[How to complete this task] Set down the listing exactly as given, minus images.

-- Provided data follows --

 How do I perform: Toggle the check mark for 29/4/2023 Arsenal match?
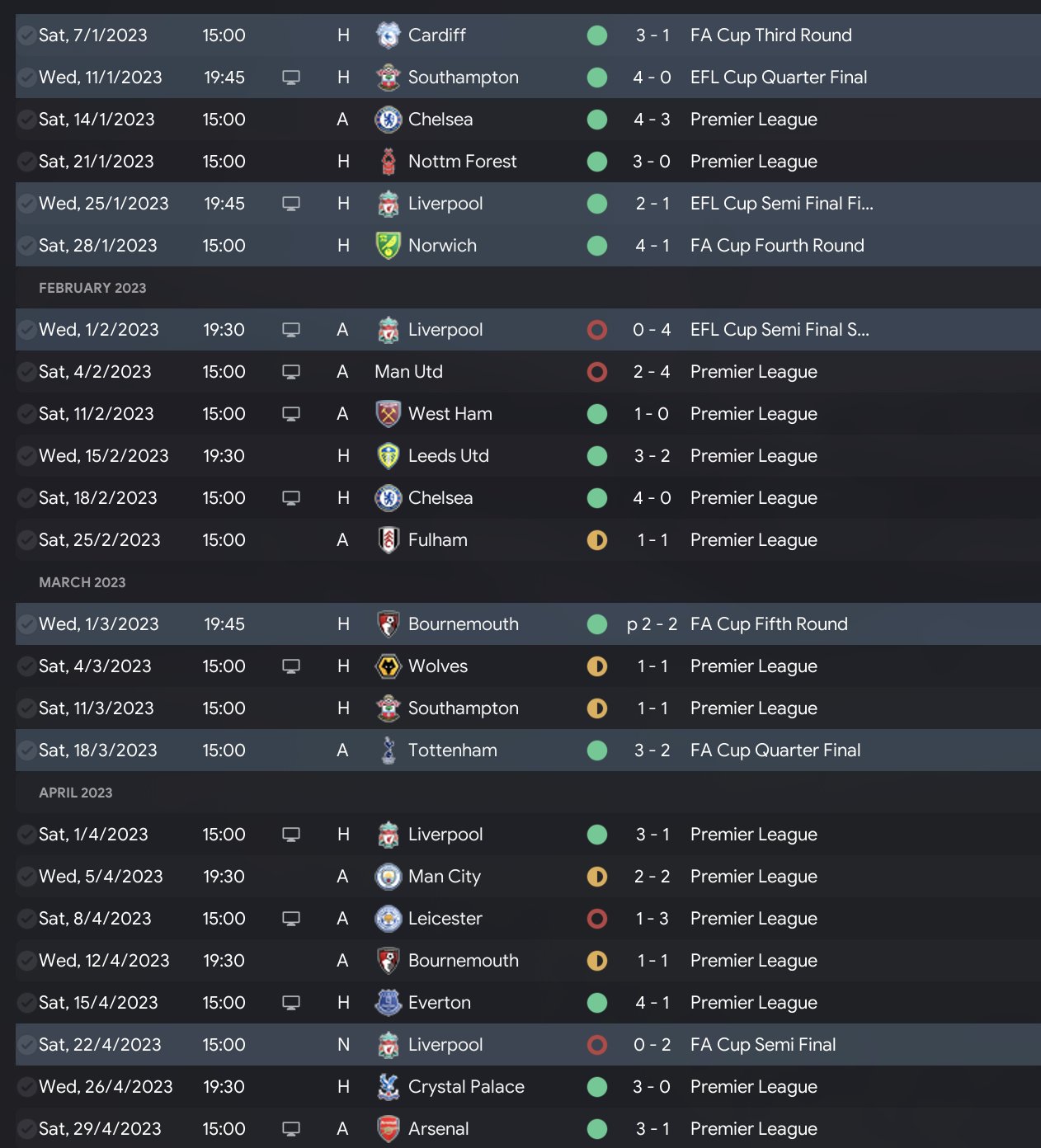26,1129
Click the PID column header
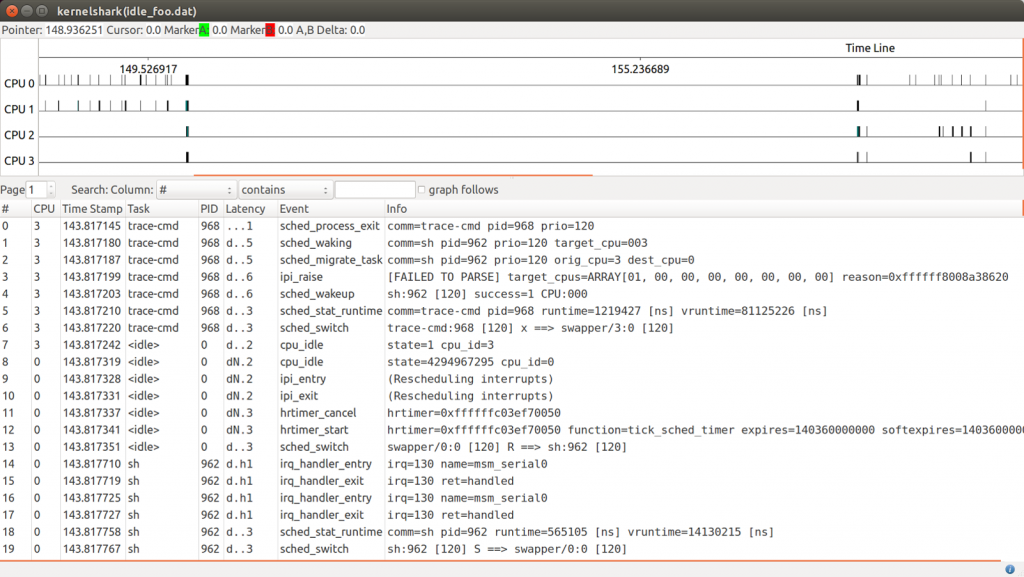Image resolution: width=1024 pixels, height=577 pixels. coord(209,209)

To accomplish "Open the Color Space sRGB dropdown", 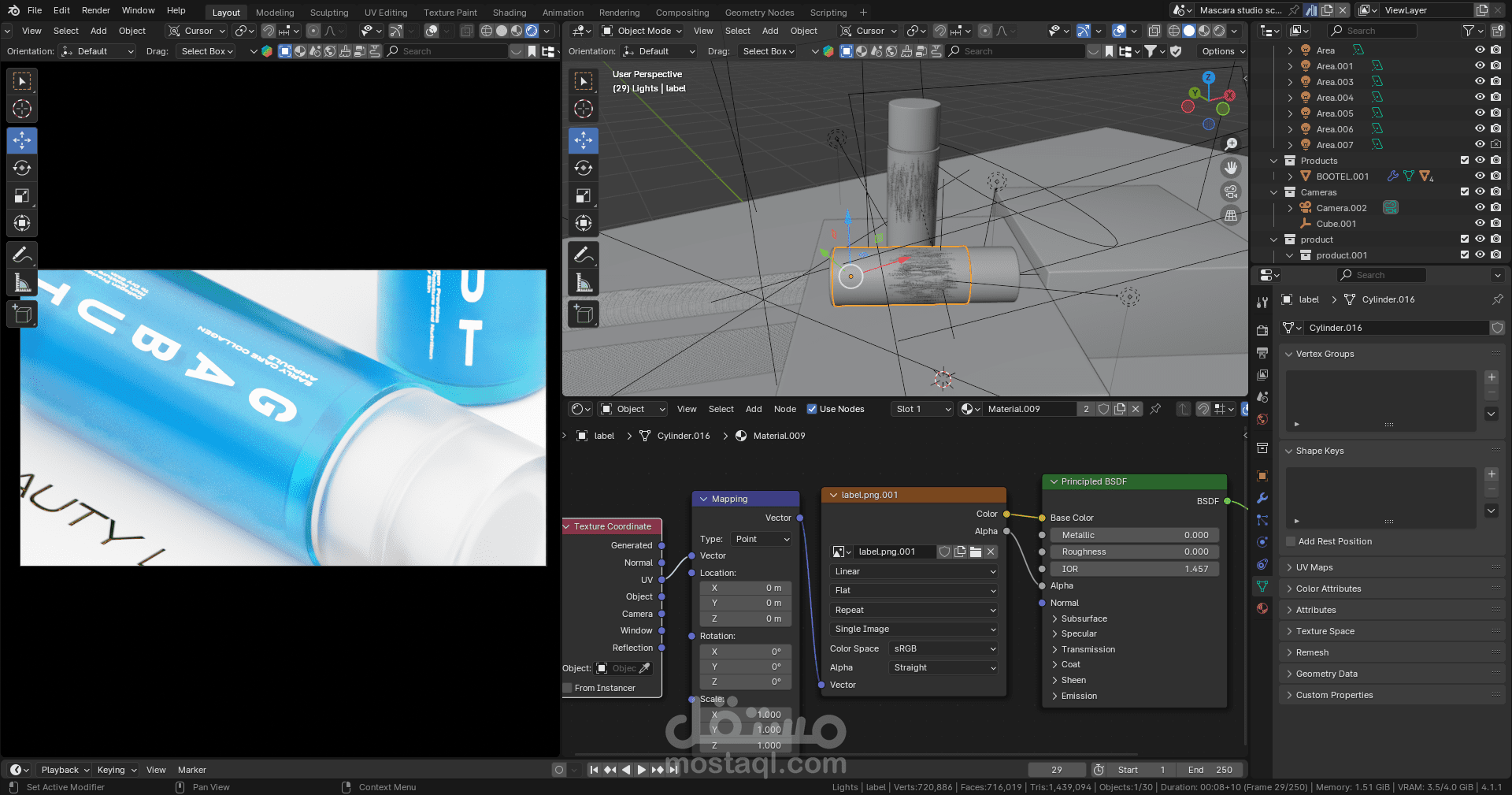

-- Provided data concluded --

[Solution to this exercise]
 How do I perform: Toggle the check mark for 29/4/2023 Arsenal match?
26,1129
Click the PID column header
Image resolution: width=1024 pixels, height=577 pixels. coord(209,209)

To accomplish "Open the Color Space sRGB dropdown", 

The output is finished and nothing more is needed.